WORK TO DO =>
1. Reproduce the portion of the forum post on CCM hardware configuration starting at "Not meaning to" and ending at "running it themselves.".
2. Answer these about the forum post on CCM hardware configuration:
(a) How many times has the topic been read?
(b) How many posts does the user eco have?
(c) For a client lacking the time, knowledge and experience to run a data center, what does the post say is probably better?
3. Pick up the forum post on CCM hardware configuration after its final sentence and continue it.

Author Topic: Recommended (hardware) configuration for a basic CCM™ installation  (Read 1451 times)

0 Members and 1 Guest are viewing this topic.

Offline eco

  • Global Moderator
  • Newbie
  • *****
  • Posts: 16
  • Karma: +2/-0
    • View Profile
A CCM-Server™ will run on basically anything.
Most kind of common servers in mission critic serverhosting situations will work perfectly out of the box. That is the way we designed CCM™ to work and it makes life easier for us and our customers and the users.

How ever; Often when we are asked the question: "what do I need", the question should really be: "what knowledge do I need in order to make this work in the long run and maybe I should consult an expert to get us up and running?".

Not meaning to insult anybody here but it IS difficult, complex and knowledge intence business to run servers and be a systems administrator. Running data centers is not for eveyone and if your client does not have the time, knowledge and experience needed to setup and manage a data center (server room, equiv.) and to keep it safe and up and running it is probably better to let us set up the machines in one of our data centers and manage it for them. It will definately be easier and more cost effective than trying and failing at running it themselves.

PROVIDED DATA =>
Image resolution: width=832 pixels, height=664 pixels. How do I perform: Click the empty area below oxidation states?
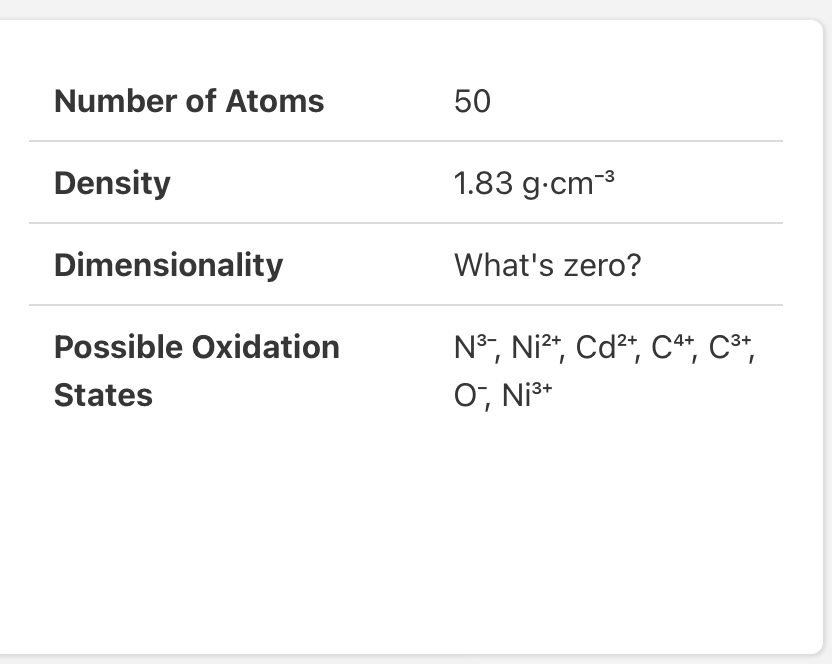(x=406, y=531)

RESULTS =>
1.
Not meaning to insult anybody here but it IS difficult, complex and knowledge intence business to run servers and be a systems administrator. Running data centers is not for eveyone and if your client does not have the time, knowledge and experience needed to setup and manage a data center (server room, equiv.) and to keep it safe and up and running it is probably better to let us set up the machines in one of our data centers and manage it for them. It will definately be easier and more cost effective than trying and failing at running it themselves.

2.
(a) 1451 times.
(b) 16.
(c) To let them set up the machines in one of their data centers and manage it for the client.

3.
With that said here is what you need:

Hardware:
...depends on the planned load. More RAM is better. If you have to prioritize one of memory and cpu memory is probably better in the long run, preferably as fast RAM as possible, since the CPU is "only" used when deploying a new host or changes.
For a single system that is going to serve one or more websites with little to almost no traffic at all we would recomend no less than 16GB of DDR3 RAM. 1600 Mhz will work fine if you can choose between different speeds.

If you have a system that can do CPU throttling, ie: changing the CPU speed in real time to meet demands you will lower your power consumption alot. Normally a system running CCM™ does not need eight cores of lots of Ghz and if your system can scale down to lets say 4x1.6 Ghz this will work fine for all the between 12 to 23 hours a day when you don't use all your CPU power. Also always leave at least 30% over capacity. Never use all the "juice" in your systems all the time. You need some margin for heavy load.

For a shared server (serving several different customers/websites/domains etc) you will need no less than 30% over capacity. What would happen if two of your clients simultaneously get very high peaks, maybe they both have marketing departments that push hard for a seasonal campaign or similar. You need to have extra power available at an instant at any time.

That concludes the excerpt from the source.